*Supplied entries*
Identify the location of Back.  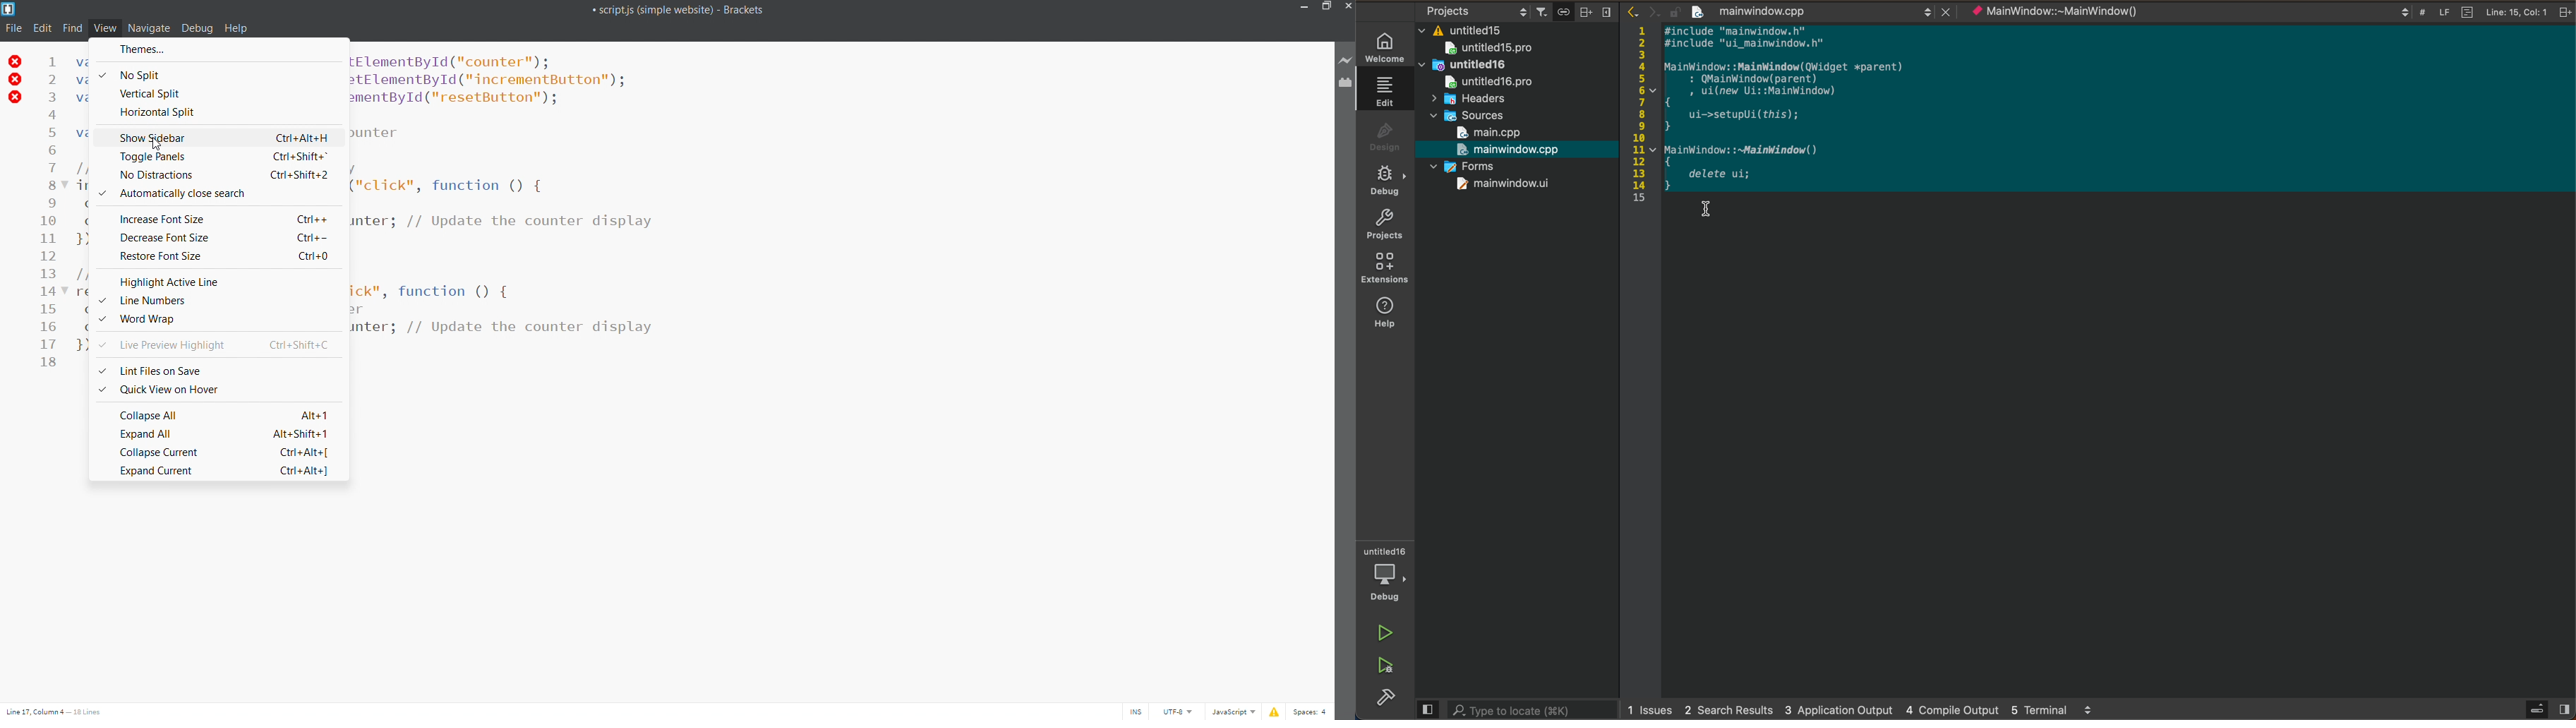
(1632, 11).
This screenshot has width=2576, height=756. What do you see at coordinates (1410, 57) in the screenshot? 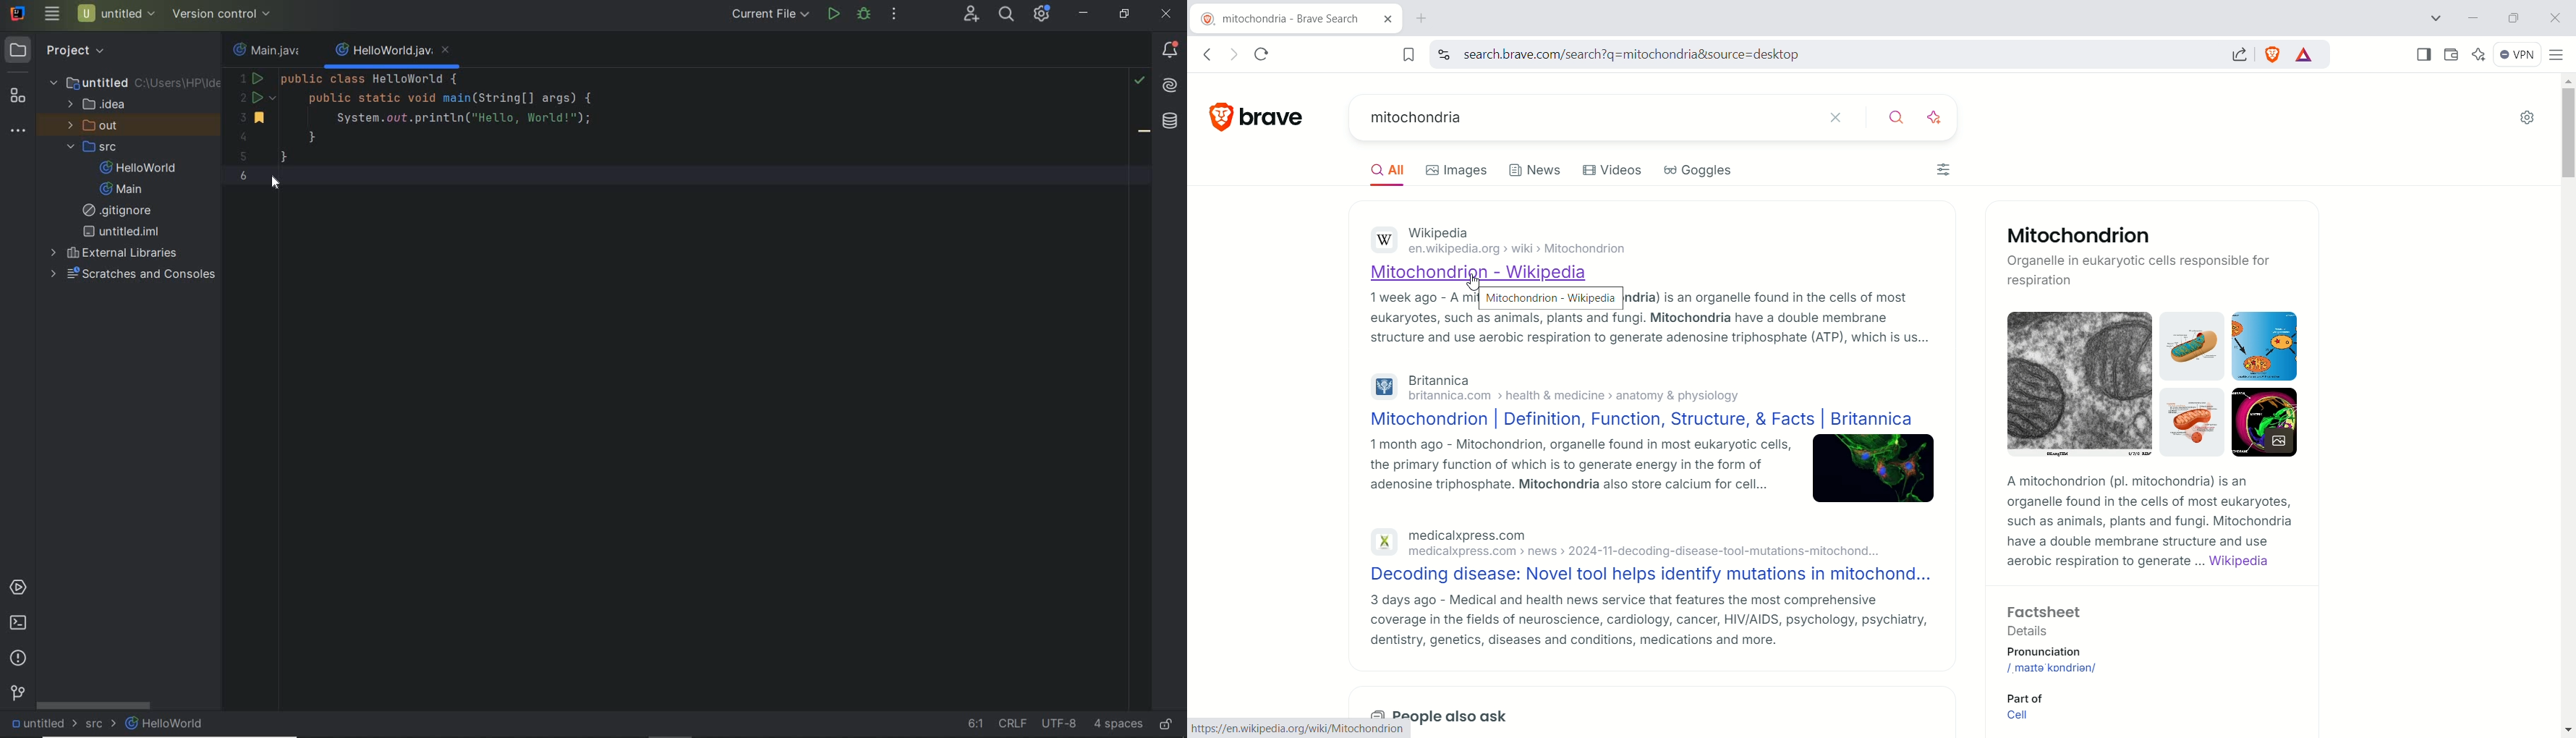
I see `bookmark` at bounding box center [1410, 57].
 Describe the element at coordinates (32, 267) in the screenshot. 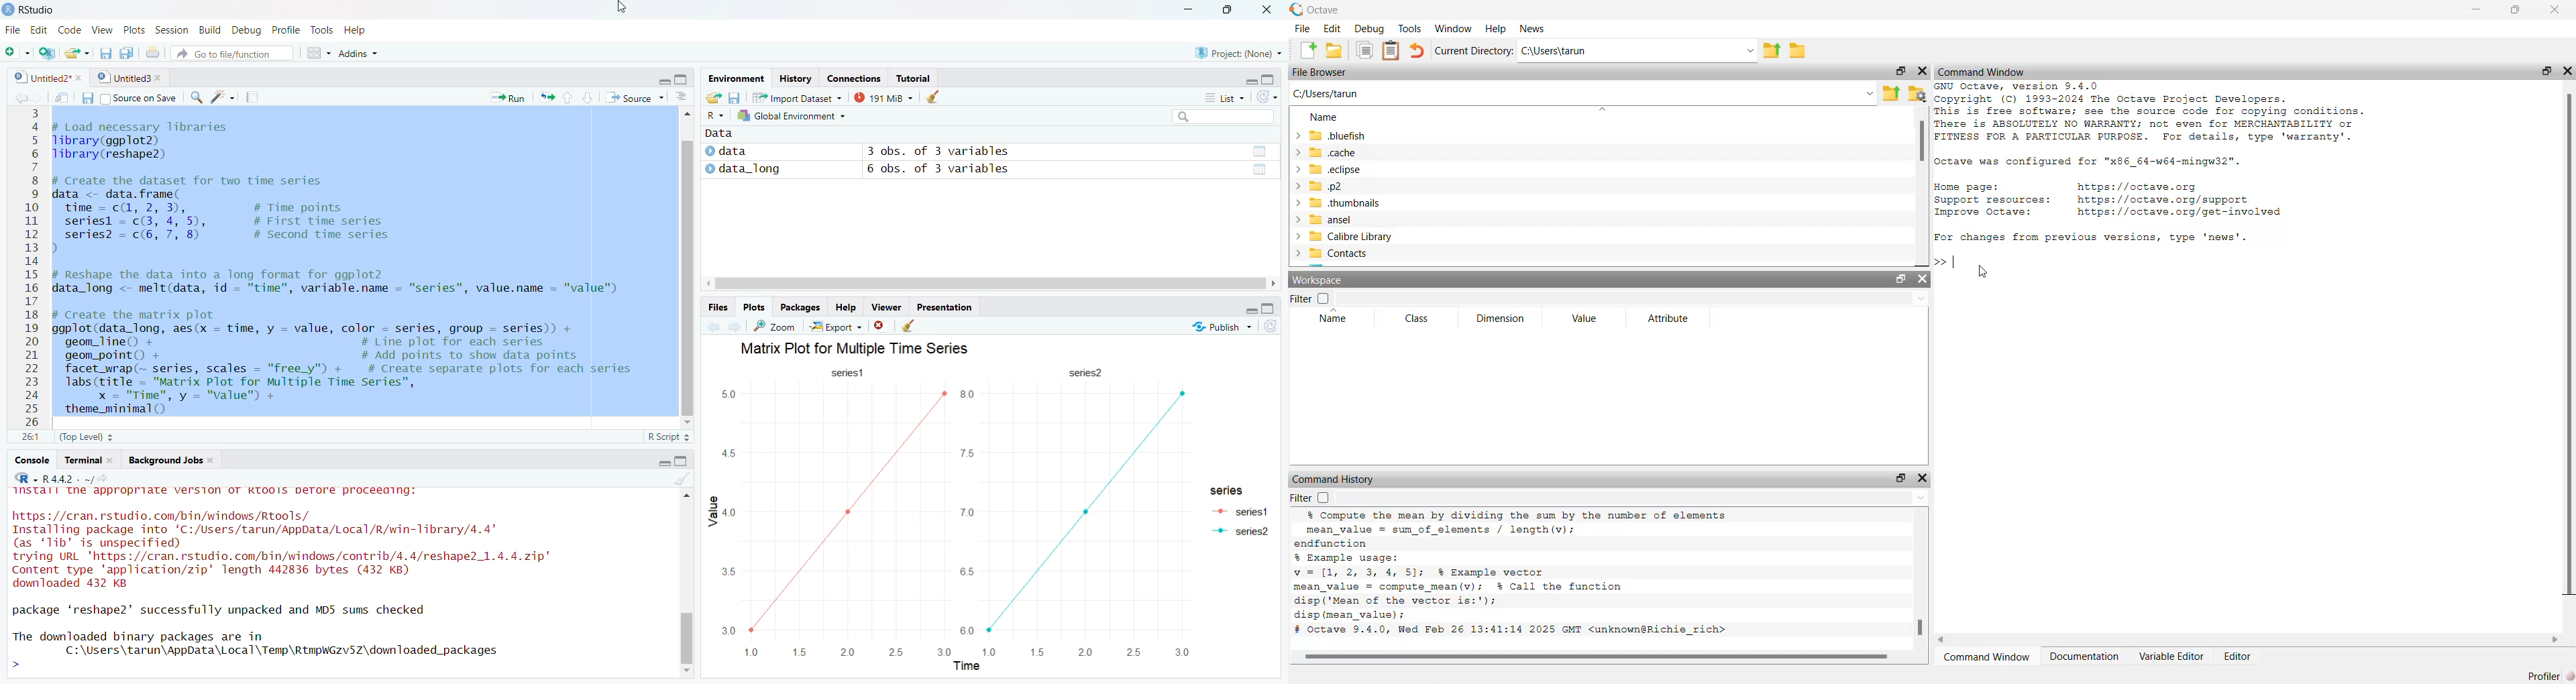

I see `3 4 5 6 7 8 9 10 11 12 13 14 15 16 17 18 19 20 21 22 23 24 25 26` at that location.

*What you have to do*
Convert the listing above into a JSON list of strings with one string per line, skipping blank lines and leaving out the pictures.

*Task answer*
[
  "Identify the location of Back.  ",
  "(1632, 11).",
  "This screenshot has width=2576, height=756. What do you see at coordinates (1410, 57) in the screenshot? ",
  "I see `bookmark` at bounding box center [1410, 57].",
  " Describe the element at coordinates (32, 267) in the screenshot. ",
  "I see `3 4 5 6 7 8 9 10 11 12 13 14 15 16 17 18 19 20 21 22 23 24 25 26` at that location."
]